山口真由「周囲に気を遣って、あわせようと努力していました。中学校の修学旅行へ行くときも、不安で何度も体を洗う練習をしたほど」(写真:本社 中島正晶)
山口真由という人の経歴を聞く限り、私たちは尻込みをしてしまう。東大卒、官僚、弁護士、ハーバード大留学といった経歴に加え、現在は情報番組のコメンテーターや特任教授まで。本人もあるときまでは「自分はエリート」と思いながら梯子を登ってきたが、社会に出てから多くの挫折を経験。「自分を落伍者」と認めるのはとても辛く、どん底まで落ち込んだとのこと。そうした“どん底の経験”を「飴玉」と呼び、自分らしい生き方を見つけるまでの奮起材料にしてきた、という体験談を綴った『挫折からのキャリア論』について、本人に話を聞いた。(構成◎小林久乃 撮影◎本社 中島正晶)

圧倒的に日本の教育システムに合っていただけ

ーーその華麗な経歴に加えて、『モーニングショー』(テレビ朝日系)や『ゴゴスマ~GOGO!Smile!~』(TBS系)などでの飾らない、かつ的確なコメントは視聴者の人気も高い山口さん。つまり、近寄りがたい。いったい、当の本人はどんな人物なのだろうか。疑念ではなく、期待。彼女の周囲を包む、ヴェールを一枚ずつはがすような気持ちで、インタビューに臨む。

両親、今一緒に暮らしている妹も現役の医者です。一度は医学の道へ進むことを考えましたが、小学生のときの解剖の授業で志が破れました……。

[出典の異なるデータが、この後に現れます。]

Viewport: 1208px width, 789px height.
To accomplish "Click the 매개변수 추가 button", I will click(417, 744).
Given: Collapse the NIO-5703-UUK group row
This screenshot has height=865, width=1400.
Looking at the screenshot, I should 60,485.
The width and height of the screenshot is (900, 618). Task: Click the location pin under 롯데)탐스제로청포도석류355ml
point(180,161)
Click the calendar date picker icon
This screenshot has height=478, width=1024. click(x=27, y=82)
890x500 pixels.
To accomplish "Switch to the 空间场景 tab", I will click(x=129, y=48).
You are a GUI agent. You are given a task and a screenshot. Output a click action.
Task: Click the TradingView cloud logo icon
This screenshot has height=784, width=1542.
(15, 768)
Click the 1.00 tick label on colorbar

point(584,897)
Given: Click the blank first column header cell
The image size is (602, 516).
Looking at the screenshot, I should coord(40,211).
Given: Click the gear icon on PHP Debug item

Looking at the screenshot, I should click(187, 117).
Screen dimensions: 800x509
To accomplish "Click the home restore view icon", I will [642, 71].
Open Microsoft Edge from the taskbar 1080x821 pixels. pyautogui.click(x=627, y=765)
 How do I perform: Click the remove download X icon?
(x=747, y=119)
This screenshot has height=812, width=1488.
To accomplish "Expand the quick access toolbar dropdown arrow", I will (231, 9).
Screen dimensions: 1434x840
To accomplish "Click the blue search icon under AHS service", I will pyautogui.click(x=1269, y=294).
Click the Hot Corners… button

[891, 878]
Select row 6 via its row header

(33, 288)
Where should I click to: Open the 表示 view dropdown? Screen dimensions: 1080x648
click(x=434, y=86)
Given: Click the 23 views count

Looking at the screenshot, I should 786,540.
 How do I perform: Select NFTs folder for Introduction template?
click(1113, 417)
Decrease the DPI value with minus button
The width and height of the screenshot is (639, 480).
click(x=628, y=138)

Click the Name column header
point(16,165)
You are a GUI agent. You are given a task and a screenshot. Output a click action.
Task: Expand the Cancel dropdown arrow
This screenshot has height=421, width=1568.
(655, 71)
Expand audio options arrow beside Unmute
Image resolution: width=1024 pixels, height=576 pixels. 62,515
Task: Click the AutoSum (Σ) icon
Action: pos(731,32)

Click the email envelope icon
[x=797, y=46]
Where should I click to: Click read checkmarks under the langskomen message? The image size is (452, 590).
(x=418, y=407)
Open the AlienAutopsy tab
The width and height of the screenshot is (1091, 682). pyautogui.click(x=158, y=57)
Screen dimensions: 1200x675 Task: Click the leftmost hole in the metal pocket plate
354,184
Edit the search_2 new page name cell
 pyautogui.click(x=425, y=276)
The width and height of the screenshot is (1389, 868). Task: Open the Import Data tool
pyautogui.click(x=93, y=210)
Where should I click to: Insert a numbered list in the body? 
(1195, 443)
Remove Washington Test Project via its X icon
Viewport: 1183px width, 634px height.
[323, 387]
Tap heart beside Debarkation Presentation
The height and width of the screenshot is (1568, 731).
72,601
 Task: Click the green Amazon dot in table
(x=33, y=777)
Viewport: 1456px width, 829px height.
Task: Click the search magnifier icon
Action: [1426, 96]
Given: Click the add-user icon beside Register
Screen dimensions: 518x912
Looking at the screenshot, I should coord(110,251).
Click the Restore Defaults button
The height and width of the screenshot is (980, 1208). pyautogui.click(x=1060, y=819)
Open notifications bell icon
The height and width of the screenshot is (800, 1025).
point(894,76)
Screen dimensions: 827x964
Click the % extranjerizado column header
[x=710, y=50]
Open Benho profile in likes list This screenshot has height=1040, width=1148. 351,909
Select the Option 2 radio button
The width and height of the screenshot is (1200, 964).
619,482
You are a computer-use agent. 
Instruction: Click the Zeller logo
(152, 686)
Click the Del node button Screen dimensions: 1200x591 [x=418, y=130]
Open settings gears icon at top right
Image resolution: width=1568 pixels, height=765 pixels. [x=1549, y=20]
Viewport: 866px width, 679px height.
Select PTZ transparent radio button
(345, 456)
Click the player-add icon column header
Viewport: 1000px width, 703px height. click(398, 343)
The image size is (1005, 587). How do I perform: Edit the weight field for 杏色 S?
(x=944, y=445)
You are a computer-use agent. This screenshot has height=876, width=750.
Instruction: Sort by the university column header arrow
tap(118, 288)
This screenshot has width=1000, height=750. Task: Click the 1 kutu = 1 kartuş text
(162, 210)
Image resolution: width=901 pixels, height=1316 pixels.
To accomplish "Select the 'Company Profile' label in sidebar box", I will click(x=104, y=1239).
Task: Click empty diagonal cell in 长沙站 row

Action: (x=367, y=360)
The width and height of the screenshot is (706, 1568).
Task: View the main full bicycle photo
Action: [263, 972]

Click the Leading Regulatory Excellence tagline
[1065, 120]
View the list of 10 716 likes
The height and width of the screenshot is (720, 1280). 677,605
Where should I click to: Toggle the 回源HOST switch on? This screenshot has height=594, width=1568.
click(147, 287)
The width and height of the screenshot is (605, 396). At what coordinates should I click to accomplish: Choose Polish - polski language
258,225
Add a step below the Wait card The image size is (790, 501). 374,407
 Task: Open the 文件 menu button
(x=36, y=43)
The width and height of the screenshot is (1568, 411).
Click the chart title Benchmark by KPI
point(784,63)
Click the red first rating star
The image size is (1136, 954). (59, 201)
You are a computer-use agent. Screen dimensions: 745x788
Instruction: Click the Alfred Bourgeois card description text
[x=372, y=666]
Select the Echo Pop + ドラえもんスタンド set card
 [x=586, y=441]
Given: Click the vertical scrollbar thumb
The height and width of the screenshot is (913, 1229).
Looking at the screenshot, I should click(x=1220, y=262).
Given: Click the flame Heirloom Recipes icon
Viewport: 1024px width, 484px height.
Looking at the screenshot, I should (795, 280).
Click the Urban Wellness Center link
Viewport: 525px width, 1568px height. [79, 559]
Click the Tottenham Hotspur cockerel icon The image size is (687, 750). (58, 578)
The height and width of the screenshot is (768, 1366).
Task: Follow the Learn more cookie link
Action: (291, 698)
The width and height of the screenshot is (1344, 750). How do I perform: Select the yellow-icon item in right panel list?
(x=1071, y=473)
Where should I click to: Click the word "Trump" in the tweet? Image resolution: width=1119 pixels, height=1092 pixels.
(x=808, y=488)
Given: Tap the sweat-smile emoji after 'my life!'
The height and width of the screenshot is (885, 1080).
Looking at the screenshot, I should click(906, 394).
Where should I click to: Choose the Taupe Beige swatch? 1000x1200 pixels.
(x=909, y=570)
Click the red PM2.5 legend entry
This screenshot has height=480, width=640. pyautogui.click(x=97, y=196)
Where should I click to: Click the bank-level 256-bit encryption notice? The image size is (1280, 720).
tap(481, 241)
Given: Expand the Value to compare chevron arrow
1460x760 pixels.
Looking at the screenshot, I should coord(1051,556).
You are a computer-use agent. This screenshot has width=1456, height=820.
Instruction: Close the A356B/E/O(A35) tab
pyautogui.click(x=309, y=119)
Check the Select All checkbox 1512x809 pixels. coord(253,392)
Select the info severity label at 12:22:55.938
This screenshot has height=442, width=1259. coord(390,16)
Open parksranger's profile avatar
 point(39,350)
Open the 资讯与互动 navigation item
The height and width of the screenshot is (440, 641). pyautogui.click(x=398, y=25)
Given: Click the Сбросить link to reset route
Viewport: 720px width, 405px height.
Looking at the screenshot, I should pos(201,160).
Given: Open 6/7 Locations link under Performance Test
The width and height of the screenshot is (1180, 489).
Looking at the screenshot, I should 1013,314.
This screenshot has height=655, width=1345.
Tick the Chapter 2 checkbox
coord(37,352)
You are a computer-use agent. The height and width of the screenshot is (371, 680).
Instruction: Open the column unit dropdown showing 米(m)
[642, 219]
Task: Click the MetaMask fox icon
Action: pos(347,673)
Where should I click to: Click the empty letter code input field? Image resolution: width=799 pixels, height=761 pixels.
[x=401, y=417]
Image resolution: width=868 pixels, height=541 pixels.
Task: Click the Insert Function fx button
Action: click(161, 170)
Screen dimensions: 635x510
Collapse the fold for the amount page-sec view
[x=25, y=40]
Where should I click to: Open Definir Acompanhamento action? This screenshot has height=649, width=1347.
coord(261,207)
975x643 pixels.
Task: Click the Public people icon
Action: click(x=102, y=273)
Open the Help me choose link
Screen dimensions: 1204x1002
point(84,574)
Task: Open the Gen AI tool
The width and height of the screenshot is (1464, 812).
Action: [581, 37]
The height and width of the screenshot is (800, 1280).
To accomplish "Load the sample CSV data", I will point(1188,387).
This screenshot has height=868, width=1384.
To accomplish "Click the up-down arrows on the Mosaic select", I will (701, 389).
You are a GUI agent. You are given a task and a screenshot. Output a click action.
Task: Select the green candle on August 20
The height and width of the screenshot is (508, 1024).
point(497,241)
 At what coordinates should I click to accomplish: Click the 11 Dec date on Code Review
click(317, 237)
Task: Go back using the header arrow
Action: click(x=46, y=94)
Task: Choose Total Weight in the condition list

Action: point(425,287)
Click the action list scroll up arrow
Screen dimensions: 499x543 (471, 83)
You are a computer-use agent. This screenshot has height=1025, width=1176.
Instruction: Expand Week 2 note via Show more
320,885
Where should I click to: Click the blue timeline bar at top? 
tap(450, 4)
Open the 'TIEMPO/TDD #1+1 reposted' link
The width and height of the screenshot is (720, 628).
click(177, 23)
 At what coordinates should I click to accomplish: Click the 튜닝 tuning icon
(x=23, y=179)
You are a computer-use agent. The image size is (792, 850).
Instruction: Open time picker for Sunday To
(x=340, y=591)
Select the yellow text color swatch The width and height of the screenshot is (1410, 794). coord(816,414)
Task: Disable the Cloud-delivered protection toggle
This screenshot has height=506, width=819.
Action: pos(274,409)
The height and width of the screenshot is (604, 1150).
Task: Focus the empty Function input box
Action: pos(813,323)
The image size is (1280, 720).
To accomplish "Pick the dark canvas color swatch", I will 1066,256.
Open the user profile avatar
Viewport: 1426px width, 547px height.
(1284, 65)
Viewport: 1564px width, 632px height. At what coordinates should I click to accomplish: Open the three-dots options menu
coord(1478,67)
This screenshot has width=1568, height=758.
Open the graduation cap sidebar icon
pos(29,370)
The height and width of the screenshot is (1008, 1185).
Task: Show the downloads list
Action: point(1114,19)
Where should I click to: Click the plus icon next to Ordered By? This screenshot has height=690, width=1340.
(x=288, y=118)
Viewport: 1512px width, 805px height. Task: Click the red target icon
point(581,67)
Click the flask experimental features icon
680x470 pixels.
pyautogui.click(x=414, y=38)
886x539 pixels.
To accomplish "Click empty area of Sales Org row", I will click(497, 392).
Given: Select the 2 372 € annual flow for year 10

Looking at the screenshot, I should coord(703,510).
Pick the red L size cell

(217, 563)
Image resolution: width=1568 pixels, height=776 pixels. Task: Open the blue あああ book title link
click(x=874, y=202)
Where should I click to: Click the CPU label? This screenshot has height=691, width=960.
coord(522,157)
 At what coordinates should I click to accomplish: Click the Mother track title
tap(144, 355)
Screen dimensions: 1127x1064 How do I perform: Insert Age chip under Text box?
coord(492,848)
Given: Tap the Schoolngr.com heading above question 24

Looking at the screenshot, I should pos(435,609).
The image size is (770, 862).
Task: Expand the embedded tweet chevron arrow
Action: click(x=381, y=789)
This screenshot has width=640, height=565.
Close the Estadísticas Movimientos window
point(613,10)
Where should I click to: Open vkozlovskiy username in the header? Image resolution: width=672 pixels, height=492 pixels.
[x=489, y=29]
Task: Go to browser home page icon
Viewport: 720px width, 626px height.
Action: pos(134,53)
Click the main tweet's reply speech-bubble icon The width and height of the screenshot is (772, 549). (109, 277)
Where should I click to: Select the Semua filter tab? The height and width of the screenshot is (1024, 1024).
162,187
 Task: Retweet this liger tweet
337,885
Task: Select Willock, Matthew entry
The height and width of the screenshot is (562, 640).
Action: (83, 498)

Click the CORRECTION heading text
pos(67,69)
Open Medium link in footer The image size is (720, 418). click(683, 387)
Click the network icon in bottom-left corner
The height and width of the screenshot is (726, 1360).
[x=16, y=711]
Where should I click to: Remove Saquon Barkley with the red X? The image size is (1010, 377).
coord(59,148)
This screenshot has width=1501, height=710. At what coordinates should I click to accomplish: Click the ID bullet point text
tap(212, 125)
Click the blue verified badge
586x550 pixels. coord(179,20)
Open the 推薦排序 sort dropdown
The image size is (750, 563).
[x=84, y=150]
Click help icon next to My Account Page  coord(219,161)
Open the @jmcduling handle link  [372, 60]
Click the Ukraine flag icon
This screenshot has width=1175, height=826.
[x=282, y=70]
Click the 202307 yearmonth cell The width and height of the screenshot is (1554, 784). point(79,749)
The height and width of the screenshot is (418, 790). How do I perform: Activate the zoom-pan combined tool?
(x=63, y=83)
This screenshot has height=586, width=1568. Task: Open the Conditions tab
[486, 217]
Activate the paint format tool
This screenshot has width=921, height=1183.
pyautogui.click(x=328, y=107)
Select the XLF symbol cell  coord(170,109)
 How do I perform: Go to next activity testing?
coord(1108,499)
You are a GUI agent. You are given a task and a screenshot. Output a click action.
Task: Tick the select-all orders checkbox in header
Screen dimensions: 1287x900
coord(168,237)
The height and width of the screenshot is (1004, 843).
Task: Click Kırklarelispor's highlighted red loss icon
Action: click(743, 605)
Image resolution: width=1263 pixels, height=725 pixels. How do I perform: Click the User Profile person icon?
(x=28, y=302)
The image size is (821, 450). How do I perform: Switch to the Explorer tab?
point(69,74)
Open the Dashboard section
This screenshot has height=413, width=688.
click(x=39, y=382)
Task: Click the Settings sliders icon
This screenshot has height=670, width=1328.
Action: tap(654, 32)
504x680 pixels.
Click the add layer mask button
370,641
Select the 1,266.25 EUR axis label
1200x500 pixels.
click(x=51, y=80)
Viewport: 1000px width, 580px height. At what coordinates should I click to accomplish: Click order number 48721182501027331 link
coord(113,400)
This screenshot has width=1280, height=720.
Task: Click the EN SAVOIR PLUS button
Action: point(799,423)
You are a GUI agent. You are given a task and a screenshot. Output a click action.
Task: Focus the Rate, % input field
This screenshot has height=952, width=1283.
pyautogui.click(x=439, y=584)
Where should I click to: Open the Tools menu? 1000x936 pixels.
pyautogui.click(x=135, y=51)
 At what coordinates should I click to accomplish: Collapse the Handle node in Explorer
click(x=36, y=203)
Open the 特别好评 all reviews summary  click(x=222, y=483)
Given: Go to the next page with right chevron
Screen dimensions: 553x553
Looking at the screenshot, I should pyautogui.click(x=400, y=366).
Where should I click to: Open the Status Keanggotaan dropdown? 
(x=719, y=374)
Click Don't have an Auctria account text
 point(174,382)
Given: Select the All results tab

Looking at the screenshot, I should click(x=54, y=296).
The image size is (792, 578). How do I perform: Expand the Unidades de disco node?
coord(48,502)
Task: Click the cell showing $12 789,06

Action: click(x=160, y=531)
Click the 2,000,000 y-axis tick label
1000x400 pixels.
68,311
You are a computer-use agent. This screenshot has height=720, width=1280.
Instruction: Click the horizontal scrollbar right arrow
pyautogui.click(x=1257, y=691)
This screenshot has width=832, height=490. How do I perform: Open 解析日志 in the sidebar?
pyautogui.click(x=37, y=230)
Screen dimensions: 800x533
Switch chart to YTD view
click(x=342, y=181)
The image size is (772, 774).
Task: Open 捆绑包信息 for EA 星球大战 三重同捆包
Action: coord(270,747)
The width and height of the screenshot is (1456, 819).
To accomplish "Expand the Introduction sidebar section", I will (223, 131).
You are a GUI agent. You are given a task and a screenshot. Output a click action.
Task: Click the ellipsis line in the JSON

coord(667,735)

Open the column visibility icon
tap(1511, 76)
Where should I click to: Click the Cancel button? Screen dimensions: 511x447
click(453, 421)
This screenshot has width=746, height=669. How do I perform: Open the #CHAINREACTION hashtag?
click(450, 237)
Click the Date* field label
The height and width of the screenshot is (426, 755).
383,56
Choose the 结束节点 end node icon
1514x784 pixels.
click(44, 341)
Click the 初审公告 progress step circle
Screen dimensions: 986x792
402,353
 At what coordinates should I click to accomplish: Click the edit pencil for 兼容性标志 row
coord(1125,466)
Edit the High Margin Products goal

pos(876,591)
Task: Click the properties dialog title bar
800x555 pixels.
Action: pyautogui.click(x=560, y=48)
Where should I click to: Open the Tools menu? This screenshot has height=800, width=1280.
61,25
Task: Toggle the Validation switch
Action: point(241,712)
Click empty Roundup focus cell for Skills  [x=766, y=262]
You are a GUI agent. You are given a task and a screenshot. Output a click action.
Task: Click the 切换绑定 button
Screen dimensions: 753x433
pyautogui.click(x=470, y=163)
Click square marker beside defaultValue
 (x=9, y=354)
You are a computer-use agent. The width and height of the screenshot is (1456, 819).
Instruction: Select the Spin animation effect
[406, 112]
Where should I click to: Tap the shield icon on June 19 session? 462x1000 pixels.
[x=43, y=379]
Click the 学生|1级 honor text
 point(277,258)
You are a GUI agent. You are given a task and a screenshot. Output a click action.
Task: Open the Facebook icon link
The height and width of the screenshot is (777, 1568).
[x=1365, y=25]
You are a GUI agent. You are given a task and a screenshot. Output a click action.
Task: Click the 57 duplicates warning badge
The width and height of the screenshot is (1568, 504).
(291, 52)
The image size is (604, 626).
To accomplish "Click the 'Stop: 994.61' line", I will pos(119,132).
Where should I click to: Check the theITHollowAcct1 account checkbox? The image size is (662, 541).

あの、血がダメなんですよ……(笑)。それでも両親は何か“士業”についてほしかったらしいので、大学3年生で司法試験を受けたんです。

勉強ができてすごいね、という褒め言葉はたくさん言われてきましたけど、実は私、勉強が大好きなわけではなかったのです。圧倒的に日本の教育システムに合っていて、優等生になっていっただけなんですよ。

教師が教えてくれることを一切、疑わずに繰り返して、真面目にこなしていく力が人よりも多くあった。褒められれば、褒められるほど自分の能力が強化されていく。

ただ目上の人に、自分の意見をきっぱり言えるような度胸はなかったですが。